▸ Task prompt
Which lines in the data below contain the word "computer"? Pull each of them out.

Start of Task input

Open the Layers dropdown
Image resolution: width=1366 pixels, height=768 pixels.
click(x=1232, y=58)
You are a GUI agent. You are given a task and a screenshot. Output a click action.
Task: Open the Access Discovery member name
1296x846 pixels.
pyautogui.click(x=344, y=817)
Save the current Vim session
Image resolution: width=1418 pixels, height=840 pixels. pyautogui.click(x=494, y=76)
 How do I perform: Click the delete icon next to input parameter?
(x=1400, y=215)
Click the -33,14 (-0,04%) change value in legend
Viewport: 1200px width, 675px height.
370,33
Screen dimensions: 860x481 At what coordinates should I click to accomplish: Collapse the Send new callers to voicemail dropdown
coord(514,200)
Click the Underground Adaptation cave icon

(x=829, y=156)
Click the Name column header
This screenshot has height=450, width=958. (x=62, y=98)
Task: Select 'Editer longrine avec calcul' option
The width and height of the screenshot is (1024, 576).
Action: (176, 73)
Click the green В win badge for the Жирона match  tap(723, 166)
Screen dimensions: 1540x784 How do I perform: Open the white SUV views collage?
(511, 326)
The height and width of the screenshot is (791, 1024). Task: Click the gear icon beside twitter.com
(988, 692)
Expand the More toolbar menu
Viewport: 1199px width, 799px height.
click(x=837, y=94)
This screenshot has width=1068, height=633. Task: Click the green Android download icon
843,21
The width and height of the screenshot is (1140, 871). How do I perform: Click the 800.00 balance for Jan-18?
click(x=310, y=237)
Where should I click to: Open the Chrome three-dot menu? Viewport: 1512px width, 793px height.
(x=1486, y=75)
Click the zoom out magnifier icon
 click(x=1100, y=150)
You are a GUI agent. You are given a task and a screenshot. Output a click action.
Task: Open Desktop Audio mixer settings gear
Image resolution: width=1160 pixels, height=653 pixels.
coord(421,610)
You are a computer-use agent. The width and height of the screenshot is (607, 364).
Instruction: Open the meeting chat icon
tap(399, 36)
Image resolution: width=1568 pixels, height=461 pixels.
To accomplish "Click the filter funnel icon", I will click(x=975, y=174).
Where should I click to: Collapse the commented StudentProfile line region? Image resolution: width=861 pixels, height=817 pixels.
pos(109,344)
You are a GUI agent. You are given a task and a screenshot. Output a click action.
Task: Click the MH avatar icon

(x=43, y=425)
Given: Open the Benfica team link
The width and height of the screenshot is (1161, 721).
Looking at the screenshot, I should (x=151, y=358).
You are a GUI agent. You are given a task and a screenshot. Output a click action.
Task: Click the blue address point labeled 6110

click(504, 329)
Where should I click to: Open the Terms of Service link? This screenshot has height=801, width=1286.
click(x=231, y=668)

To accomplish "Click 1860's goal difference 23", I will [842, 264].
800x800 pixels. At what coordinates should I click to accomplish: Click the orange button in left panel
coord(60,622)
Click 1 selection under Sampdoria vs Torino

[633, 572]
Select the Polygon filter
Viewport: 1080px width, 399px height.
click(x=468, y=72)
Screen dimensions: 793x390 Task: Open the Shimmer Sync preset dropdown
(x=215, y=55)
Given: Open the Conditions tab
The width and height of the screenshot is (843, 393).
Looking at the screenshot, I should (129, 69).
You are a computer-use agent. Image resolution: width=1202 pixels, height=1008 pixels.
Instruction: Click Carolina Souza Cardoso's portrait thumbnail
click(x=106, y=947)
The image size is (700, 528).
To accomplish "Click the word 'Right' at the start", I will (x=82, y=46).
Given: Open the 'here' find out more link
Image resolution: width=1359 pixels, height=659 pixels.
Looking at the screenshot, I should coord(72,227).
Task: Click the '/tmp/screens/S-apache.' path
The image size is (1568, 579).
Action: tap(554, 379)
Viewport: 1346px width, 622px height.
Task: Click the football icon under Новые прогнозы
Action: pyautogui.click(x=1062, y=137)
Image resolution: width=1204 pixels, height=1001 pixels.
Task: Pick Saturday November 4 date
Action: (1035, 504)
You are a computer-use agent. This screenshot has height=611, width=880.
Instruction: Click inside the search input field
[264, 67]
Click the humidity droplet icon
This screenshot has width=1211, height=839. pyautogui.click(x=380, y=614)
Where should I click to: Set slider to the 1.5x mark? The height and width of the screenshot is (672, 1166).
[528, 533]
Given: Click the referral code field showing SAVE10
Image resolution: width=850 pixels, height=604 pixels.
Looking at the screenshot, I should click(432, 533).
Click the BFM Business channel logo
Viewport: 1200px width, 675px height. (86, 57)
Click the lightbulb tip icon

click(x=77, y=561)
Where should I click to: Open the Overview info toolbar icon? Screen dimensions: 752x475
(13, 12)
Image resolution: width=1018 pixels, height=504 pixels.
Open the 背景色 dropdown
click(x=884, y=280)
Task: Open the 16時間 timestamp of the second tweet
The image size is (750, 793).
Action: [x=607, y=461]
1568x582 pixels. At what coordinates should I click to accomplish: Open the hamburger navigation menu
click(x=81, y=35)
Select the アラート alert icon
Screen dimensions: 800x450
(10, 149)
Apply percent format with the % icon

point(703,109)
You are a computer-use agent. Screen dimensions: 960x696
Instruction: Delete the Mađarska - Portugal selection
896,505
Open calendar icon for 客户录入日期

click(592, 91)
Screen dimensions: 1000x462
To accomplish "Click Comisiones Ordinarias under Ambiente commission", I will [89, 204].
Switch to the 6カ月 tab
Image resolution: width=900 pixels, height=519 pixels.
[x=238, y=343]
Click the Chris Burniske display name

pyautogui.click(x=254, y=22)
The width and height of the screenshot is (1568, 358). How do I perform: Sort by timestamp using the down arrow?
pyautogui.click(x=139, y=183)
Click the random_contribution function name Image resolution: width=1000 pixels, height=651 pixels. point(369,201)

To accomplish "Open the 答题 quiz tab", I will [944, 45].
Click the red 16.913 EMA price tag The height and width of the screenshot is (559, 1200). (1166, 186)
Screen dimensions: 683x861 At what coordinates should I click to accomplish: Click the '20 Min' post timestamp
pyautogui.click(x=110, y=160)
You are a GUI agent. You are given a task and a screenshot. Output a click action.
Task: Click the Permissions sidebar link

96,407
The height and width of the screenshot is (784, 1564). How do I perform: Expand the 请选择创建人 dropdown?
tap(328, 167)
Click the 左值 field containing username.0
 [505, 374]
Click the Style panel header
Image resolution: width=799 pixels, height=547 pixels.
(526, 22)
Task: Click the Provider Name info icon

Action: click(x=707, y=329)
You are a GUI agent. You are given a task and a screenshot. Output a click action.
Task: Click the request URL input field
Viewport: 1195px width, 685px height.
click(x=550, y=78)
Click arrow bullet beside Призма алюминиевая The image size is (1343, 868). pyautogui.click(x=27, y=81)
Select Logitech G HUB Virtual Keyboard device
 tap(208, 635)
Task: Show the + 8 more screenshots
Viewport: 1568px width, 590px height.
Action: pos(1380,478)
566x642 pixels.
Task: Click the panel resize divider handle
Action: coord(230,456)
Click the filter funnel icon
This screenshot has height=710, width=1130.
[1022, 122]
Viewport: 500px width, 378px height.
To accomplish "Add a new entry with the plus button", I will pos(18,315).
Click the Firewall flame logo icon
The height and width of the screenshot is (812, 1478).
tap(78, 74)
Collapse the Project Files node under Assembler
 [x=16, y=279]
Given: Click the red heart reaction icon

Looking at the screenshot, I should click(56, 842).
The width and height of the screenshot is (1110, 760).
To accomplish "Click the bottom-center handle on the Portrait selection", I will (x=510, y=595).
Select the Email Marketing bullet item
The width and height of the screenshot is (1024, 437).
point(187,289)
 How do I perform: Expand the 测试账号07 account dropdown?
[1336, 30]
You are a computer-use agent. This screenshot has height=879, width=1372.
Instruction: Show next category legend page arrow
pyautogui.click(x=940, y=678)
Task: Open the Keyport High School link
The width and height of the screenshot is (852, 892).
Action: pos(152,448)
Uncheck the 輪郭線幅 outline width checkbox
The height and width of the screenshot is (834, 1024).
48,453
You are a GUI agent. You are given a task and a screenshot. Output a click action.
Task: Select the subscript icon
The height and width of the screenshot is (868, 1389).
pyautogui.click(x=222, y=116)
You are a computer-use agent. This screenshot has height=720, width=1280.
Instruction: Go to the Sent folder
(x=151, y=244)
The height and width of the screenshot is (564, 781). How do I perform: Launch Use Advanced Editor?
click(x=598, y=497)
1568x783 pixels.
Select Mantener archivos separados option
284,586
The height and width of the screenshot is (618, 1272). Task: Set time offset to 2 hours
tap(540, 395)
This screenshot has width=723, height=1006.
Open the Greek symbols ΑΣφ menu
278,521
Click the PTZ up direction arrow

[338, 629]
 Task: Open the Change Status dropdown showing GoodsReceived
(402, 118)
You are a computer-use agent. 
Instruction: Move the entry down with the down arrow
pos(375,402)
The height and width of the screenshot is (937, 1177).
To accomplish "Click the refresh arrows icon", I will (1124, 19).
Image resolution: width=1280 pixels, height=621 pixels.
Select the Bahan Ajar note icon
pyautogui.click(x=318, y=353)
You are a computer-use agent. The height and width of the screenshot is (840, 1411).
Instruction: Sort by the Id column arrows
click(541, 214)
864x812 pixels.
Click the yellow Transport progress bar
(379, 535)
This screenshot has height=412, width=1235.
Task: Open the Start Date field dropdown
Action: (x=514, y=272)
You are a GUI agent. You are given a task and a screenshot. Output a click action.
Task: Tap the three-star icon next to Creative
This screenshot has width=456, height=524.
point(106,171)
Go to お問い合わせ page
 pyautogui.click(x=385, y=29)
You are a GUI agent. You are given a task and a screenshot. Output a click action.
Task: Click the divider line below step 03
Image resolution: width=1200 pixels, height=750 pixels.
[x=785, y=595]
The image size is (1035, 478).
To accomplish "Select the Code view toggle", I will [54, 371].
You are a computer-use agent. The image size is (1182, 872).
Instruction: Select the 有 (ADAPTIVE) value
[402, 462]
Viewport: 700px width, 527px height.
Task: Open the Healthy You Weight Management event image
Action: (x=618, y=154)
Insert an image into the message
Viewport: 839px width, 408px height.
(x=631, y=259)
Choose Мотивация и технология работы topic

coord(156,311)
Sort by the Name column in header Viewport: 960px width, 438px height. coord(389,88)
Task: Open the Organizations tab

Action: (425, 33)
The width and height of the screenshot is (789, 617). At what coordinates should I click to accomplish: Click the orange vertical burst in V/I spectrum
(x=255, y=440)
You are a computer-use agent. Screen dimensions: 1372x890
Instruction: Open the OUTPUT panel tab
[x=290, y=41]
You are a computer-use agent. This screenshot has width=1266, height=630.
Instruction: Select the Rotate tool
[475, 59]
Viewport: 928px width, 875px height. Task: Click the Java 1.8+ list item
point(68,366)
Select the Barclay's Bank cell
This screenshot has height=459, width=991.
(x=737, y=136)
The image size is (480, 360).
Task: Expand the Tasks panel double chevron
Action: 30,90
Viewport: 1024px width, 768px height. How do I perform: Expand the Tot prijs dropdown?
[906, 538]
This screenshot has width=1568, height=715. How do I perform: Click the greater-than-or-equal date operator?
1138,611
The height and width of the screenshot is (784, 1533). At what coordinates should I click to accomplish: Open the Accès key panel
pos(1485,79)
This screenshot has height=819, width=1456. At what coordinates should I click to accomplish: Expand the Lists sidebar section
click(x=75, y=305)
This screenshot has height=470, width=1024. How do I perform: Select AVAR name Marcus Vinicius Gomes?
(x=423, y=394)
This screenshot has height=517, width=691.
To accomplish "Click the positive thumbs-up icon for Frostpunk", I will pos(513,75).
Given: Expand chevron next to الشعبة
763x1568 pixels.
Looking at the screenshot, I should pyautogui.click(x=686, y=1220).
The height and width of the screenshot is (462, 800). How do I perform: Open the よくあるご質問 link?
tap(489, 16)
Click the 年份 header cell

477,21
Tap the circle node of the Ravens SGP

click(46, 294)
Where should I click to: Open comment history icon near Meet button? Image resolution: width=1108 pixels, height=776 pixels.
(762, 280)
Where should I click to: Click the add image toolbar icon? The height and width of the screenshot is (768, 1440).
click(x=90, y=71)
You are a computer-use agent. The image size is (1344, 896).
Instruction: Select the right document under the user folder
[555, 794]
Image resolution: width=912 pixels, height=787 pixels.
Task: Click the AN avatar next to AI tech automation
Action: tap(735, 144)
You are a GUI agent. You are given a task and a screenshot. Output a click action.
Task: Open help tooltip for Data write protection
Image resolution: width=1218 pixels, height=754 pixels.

End of Task input

▸ Problem solution
You are a computer-use agent. The width and height of the screenshot is (607, 364).
You are a computer-use agent. Image resolution: width=1202 pixels, height=1008 pixels.
You are a computer-use agent. This screenshot has height=611, width=880.
You are a computer-use agent. Screen dimensions: 960x696
You are a computer-use agent. This screenshot has height=879, width=1372.
You are a computer-use agent. This screenshot has height=720, width=1280.
You are a computer-use agent. 
You are a computer-use agent. The height and width of the screenshot is (840, 1411).
You are a computer-use agent. The image size is (1182, 872).
You are a computer-use agent. Screen dimensions: 1372x890
You are a computer-use agent. This screenshot has width=1266, height=630.
You are a computer-use agent. The image size is (1344, 896).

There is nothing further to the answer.